I have a dataframe in pandas of the following form:
# df name: cust_sim_data_product_agg:
yearmo region products revenue
0 201711 CN ['Auto', 'Flood', 'Home', 'Liability', 'Life',... 690
1 201711 CN ['Auto', 'Flood', 'Home', 'Liability', 'Life'] 610
2 201711 CN ['Auto', 'Flood', 'Home', 'Liability'] 560
3 201711 CN ['Auto', 'Flood', 'Home', 'Life', 'Liability',... 690
4 201711 CN ['Auto', 'Flood', 'Home', 'Life', 'Mortgage', ... 690
I would like to roll it up into a nested json of the form:
{
yearmo: '201711'
data: [
{
name: 'SE',
value: 18090, # sum of all the values in the level below
children: [
{
name: '['Auto', 'Flood', 'Home',...], # this is product from the dataframe
value: 690 . # this is the revenue value
},
{
name: '['Flood', 'Home', 'Life'...],
value: 690
},
...
},
{
name: 'NE',
value: 16500, # sum of all the values in the level below
children: [
{
name: '['Auto', 'Home',...],
value: 210
},
{
name: '['Life'...],
value: 450
},
...
}
},
yearmo: '201712'
data: [
{
name: 'SE',
value: 24050,
children: [ ... ] # same format as above
},
{
name: 'NE',
value: 22400,
children: [ ... ] # same format as above
}
]
}
So each yearmo would have an element in the top level of the json. Within data, there would be an entry for each region where value is the sum of the values from the level directly underneath it. Children is an array of dicts where each dict a map of product -> name and revenue -> value from the row level data in the pandas DF.

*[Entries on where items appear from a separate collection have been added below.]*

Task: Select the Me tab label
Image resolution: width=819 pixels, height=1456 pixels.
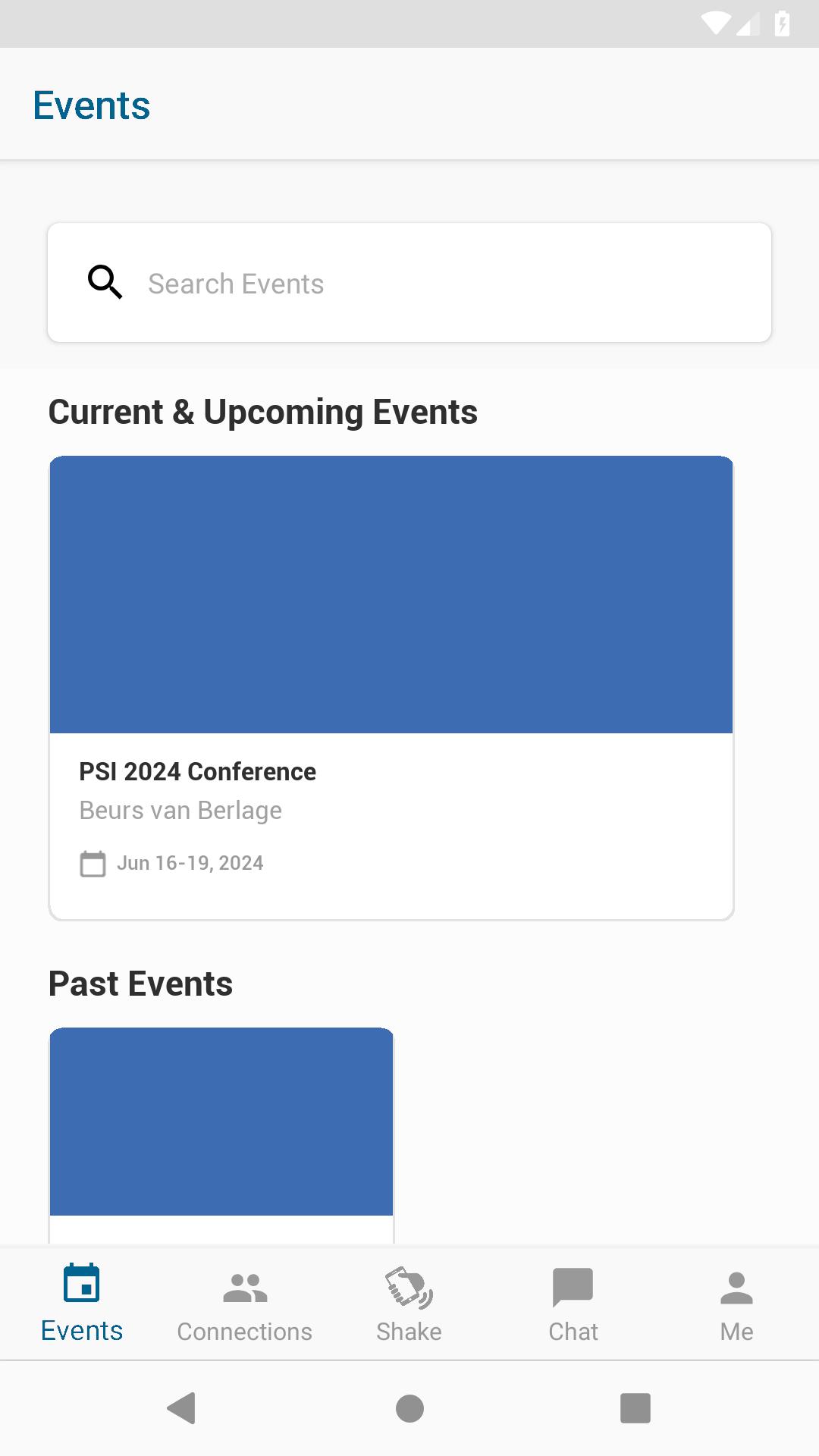Action: pyautogui.click(x=736, y=1332)
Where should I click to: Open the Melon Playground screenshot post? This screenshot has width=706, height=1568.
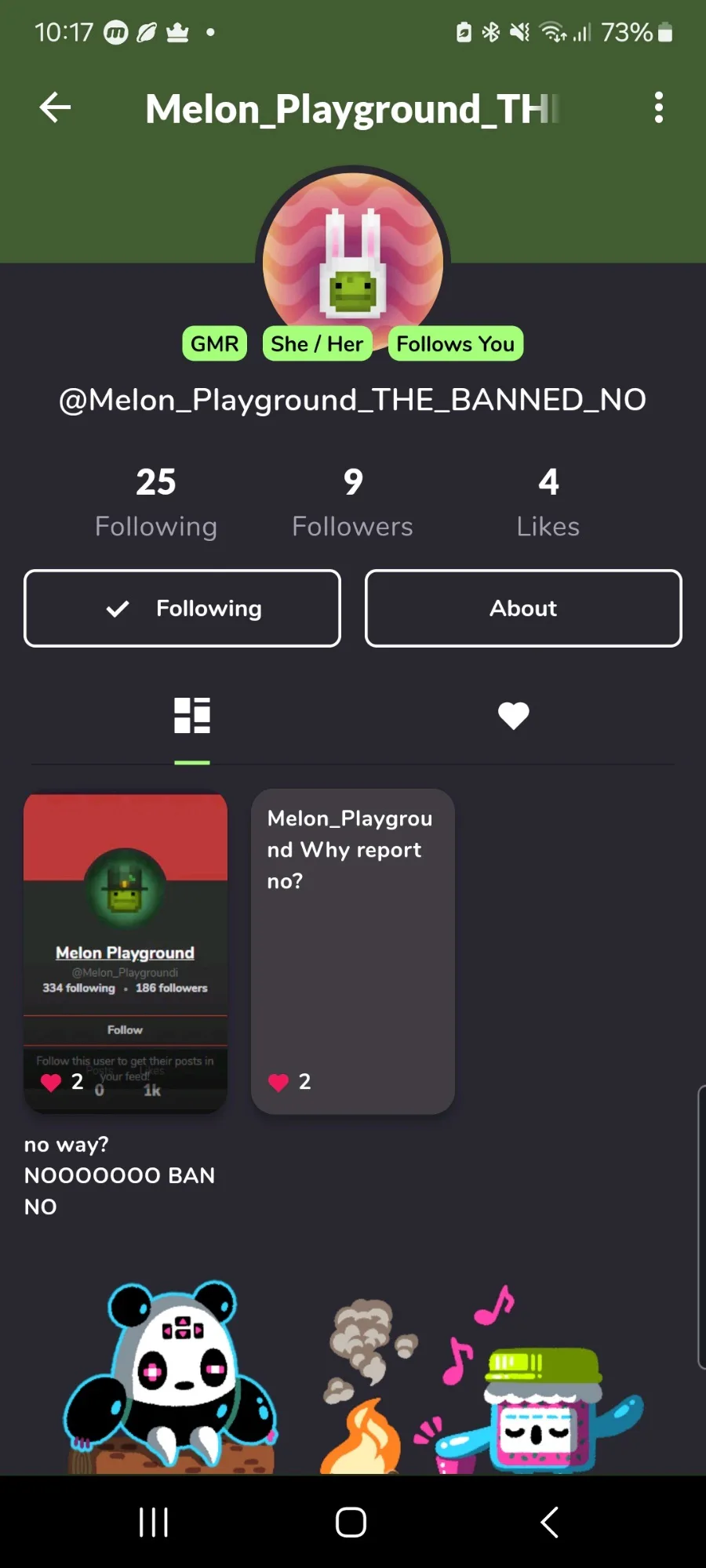click(x=126, y=953)
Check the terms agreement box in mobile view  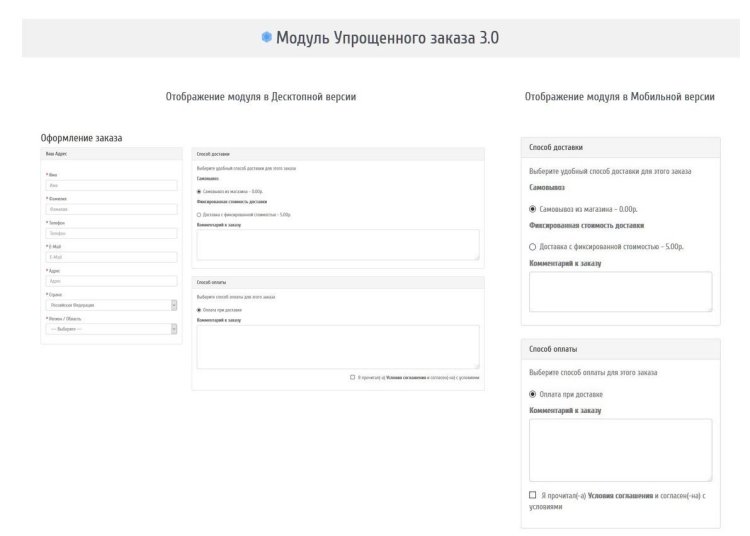pyautogui.click(x=532, y=495)
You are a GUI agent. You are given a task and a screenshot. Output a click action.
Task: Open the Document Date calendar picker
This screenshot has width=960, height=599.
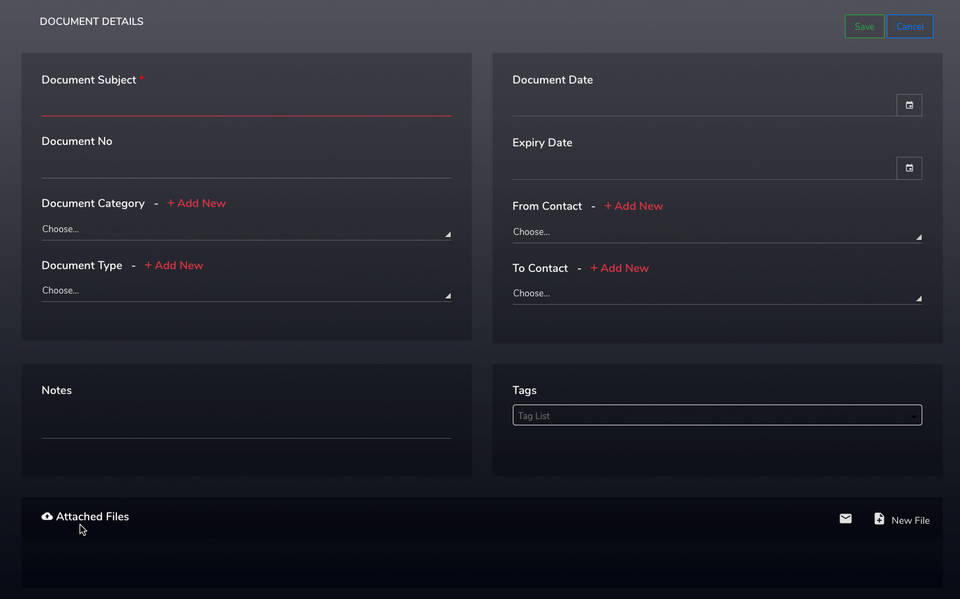click(909, 105)
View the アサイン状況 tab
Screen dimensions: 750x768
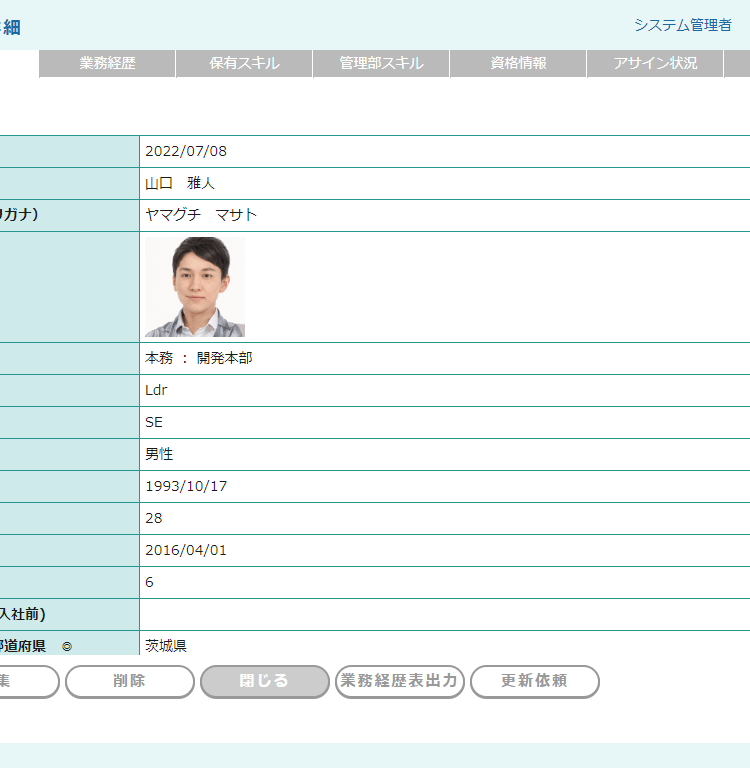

My best attempt so far looks like this:
def roll_yearmo_rev(d):
x1 = [{'name': n, 'value': v} for n,v in zip(d.products, d.revenue)]
x2 = {'children': x1, 'value': sum(d.revenue)}
return x2
def roll_yearmo(d):
x1 = [{'name': n, 'children': c} for n,c in zip(d.region, d.children)]
x2 = {'children': x1, 'value': sum(d.value)}
return x2
cust_sim_data_product_agg_dict = cust_sim_data_product_agg.groupby(['yearmo', 'region'])\
.apply(roll_yearmo_rev)
cust_sim_data_product_agg_dict = cust_sim_data_product_agg_dict.reset_index()
cust_sim_data_product_agg_dict.columns = ['yearmo' , 'region', 'children']
cust_sim_data_product_agg_dict = cust_sim_data_product_agg_dict.groupby(['yearmo'])\
.apply(roll_yearmo)
cust_sim_data_product_agg_dict = cust_sim_data_product_agg_dict.reset_index()
Which fails because the last rollup throws the following error:
AttributeError: 'DataFrame' object has no attribute 'value'
The whole thing looks messy to me. I read up on split-apply-combine which inspired the use of groupby() and apply() but I could really use a second opinion on the approach because I am pretty sure there is a better way. Any advice would be appreciated.